City were absolutely rampant at this point. A Chelsea move broke down and the ball came to Vardy in the Chelsea half. His diagonal ball to Tielemans was almost a carbon-copy of what Tielemans did for Barnes against Southampton. The Belgium man took perhaps one touch too many and Mendy was able to cut the angle and save.
The East Midlands skies were pouring rain on the King Power as the pace of the match finally started to slow down. Chelsea were seeing a great deal of the ball but not doing a great deal with it. Frustration was starting to creep into the Blues’ play as the referee’s whistle was the most constant sound inside the nearly empty stadium.
Rodgers made a double-switch on 75’, withdrawing Albrighton and Madders to bring on Ayoze Perez and Ricardo Pereira, marking Ricardo’s first league action since Jack Grealish took his knee in the last match before the lockdown.
It was the other right back, however, who produced the next moment of magic. Castagne played an inch-perfect ball in the path of Vardy between two defenders. The striker cut inside to beat Rüdiger, but his touch was just too heavy and Mendy was able to collect it.

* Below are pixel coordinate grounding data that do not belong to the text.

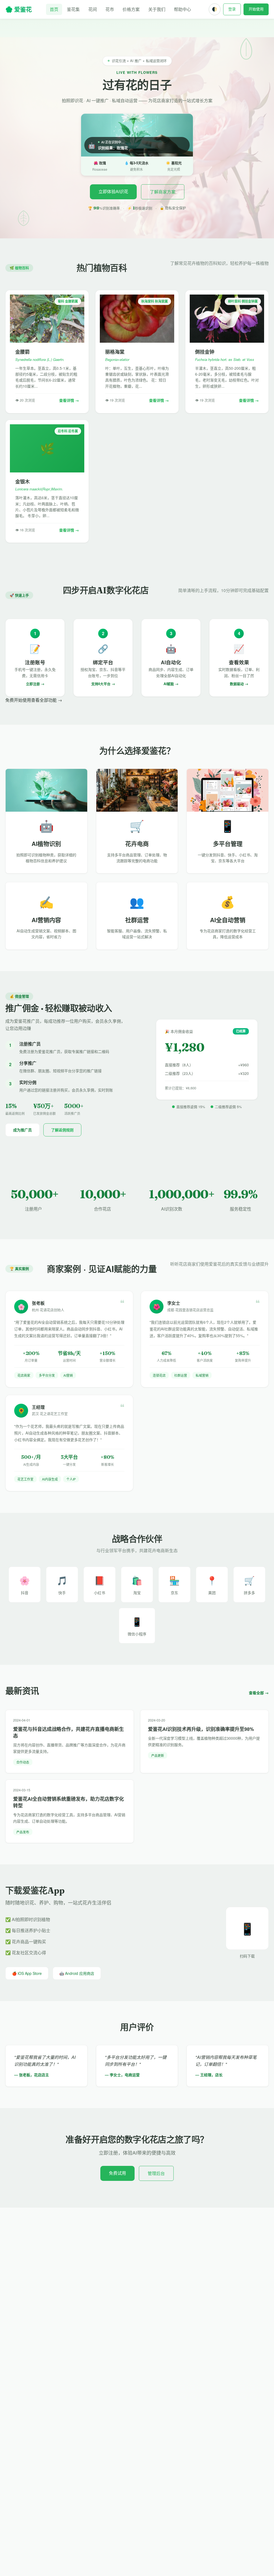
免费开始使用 (18, 700)
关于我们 (156, 9)
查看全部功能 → (46, 700)
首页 (54, 9)
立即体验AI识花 (113, 191)
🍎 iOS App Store (27, 1973)
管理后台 (156, 2173)
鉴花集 (73, 9)
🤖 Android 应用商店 (76, 1973)
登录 (232, 9)
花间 (92, 9)
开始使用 (256, 9)
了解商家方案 (163, 192)
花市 (109, 9)
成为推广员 (22, 1129)
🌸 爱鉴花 (18, 9)
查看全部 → (259, 1692)
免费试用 (117, 2173)
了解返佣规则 (62, 1129)
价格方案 (131, 9)
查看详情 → (69, 400)
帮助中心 (182, 9)
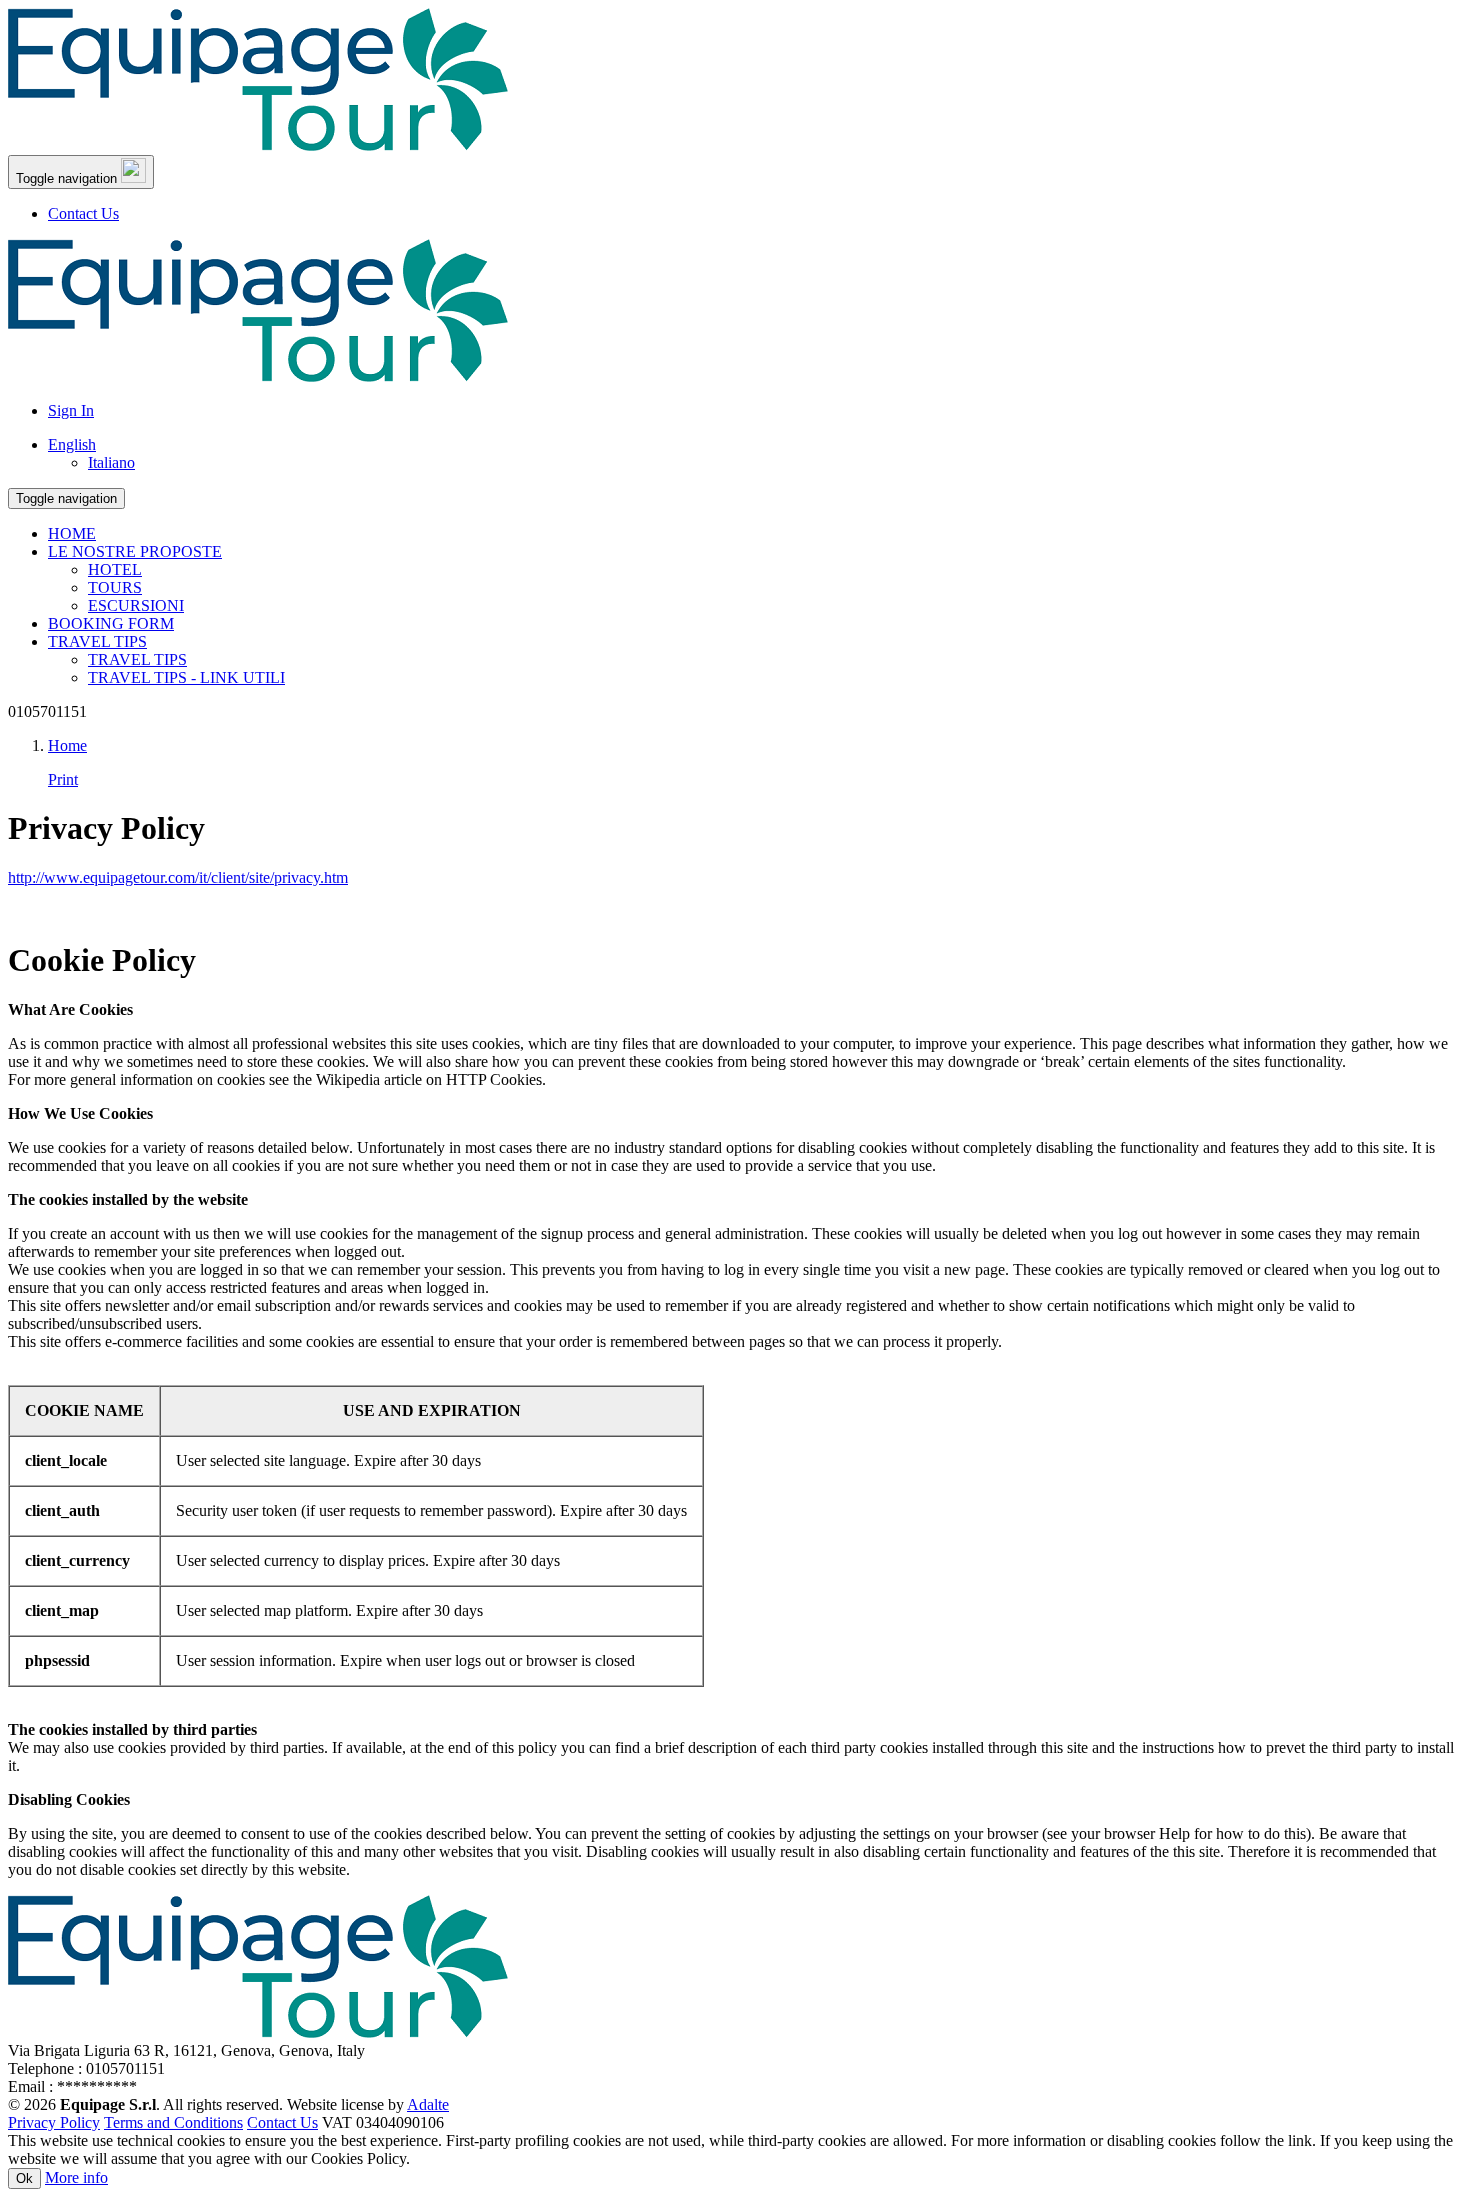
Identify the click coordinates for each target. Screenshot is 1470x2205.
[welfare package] (258, 145)
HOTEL (115, 569)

Chelsea looked to have pulled one back in the 86th when Pulisic won a free kick just outside the Leicester box. Hakim Ziyech took it and found fellow substitute Timo Werner, who got a touch to it and guided it past Schmeichel. The flag was up, and VAR confirmed that the former RB Leipzig man was just offside.
Rodgers took the opportunity to take off Vardy and bring on Iheanacho to see out the match. Three minutes of time were added on and it was the Foxes who continued to look the more-likely to next find the back of the net. Ziyech had shot on goal right at the death, but Schmeichel was more than equal to it. This proved the last serious action of the match as the Foxes saw out a deserved 2-0 win.
That was one of the best 90 minutes of football I’ve ever seen Leicester City play. The scoreline was flattering to the visitors who never looked like seriously threatening the Foxes. Once again, Leicester managed to create chance after chance and even put the ball in the back of the net when Vardy wasn’t 100%.
How good has Fofana been? Whatever Rodgers said to him yesterday it has certainly worked. #LCFC— Rob Tanner (@RobTannerLCFC) January 19, 2021
I didn’t get to mention their names very often, but Fofana and Evans were absolutely aces today. Sorry Cags, but be patient. You’ll be back.
This team is really good.
Tonight’s match brings us to the halfway mark of the season, and, with 38 points from 19 matches, the top of the table as well (we’re going to pretend “games in hand” don’t exist for a moment). The Foxes are unbeaten in seven straight in all competitions, and we’ll try to keep that streak alive on Sunday morning at Brentford in the FA Cup.